## TASK DETAILS
Reproduce the lines in the items below, from the line containing "Начална страница (43, 99)" through the last line, without any changes.

*** RECORDS FOR THIS EXERCISE ***

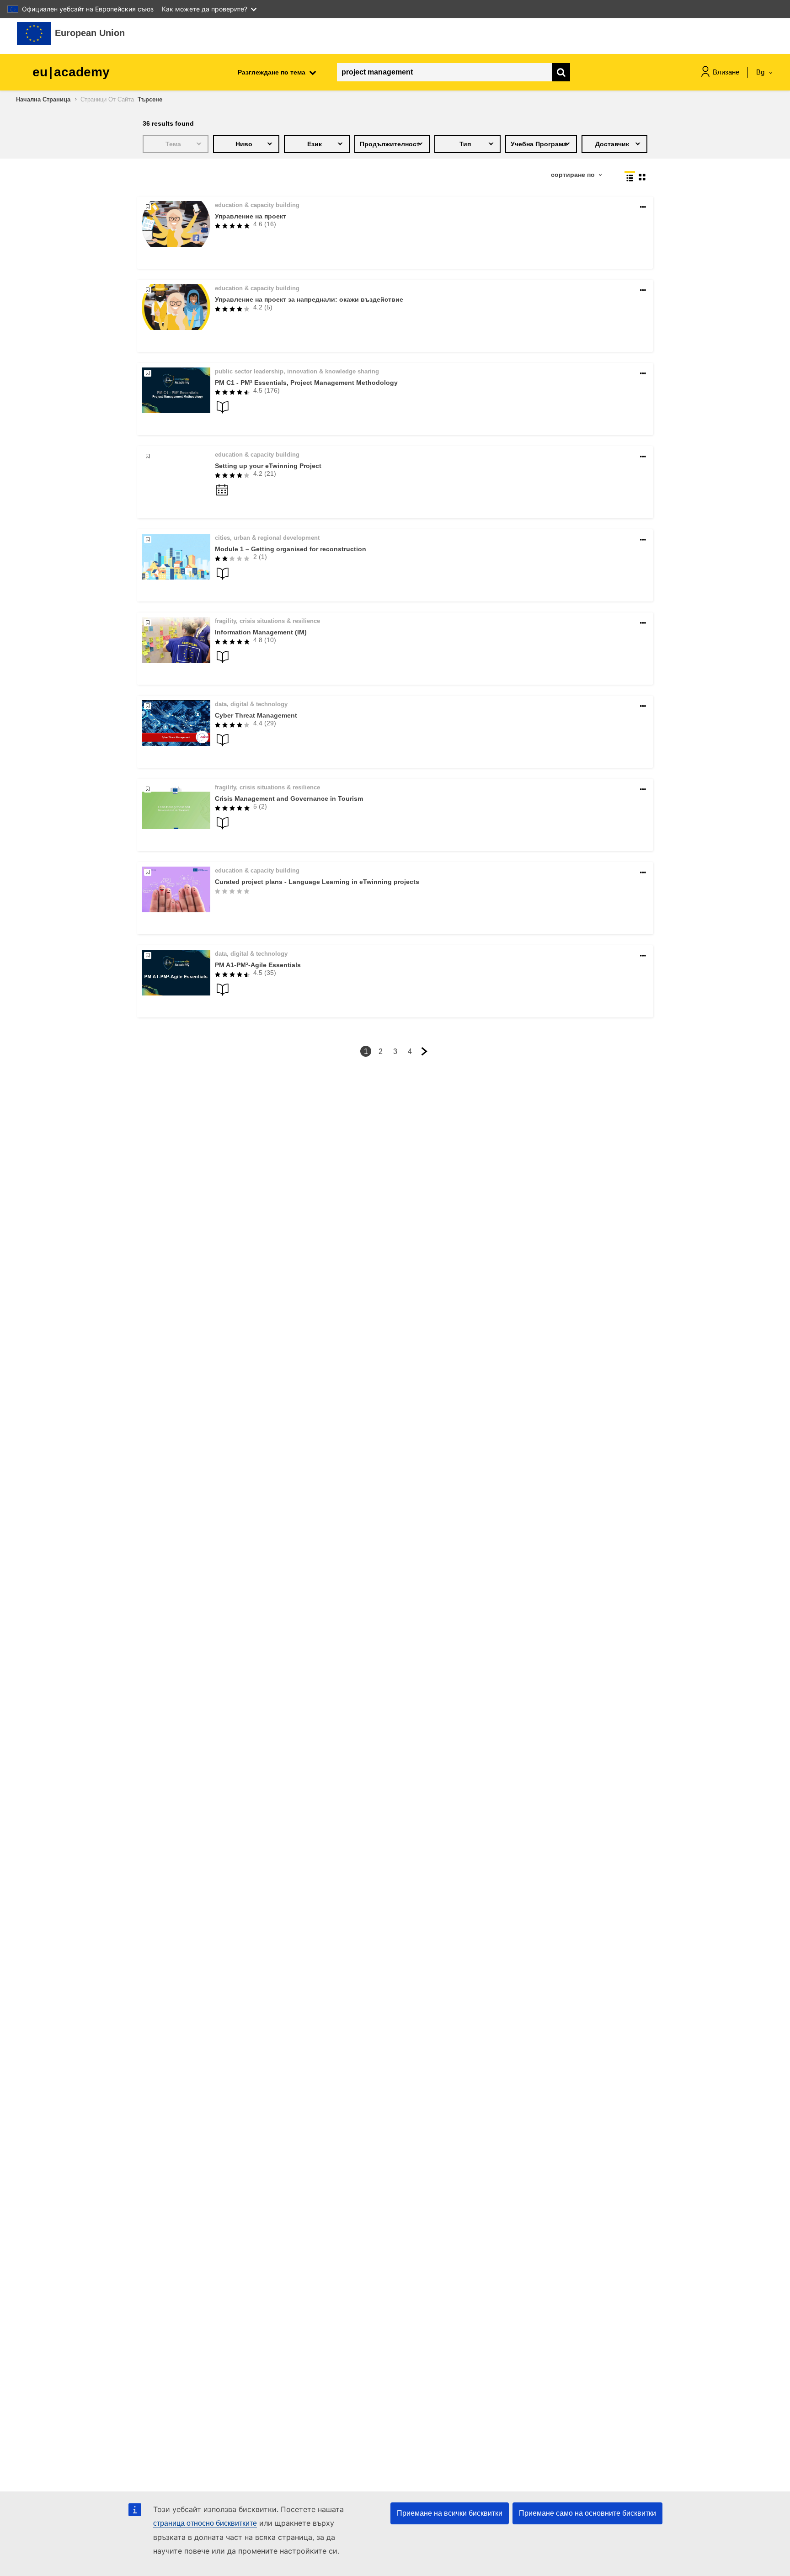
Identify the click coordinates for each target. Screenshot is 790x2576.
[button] (643, 207)
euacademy (71, 72)
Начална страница (43, 99)
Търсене (150, 99)
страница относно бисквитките (205, 2523)
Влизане (726, 72)
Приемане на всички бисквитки (449, 2513)
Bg (761, 72)
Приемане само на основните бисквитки (587, 2513)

***

## TASK RESULT
Начална страница (43, 99)
Търсене (150, 99)
страница относно бисквитките (205, 2523)
Влизане (726, 72)
Приемане на всички бисквитки (449, 2513)
Bg (761, 72)
Приемане само на основните бисквитки (587, 2513)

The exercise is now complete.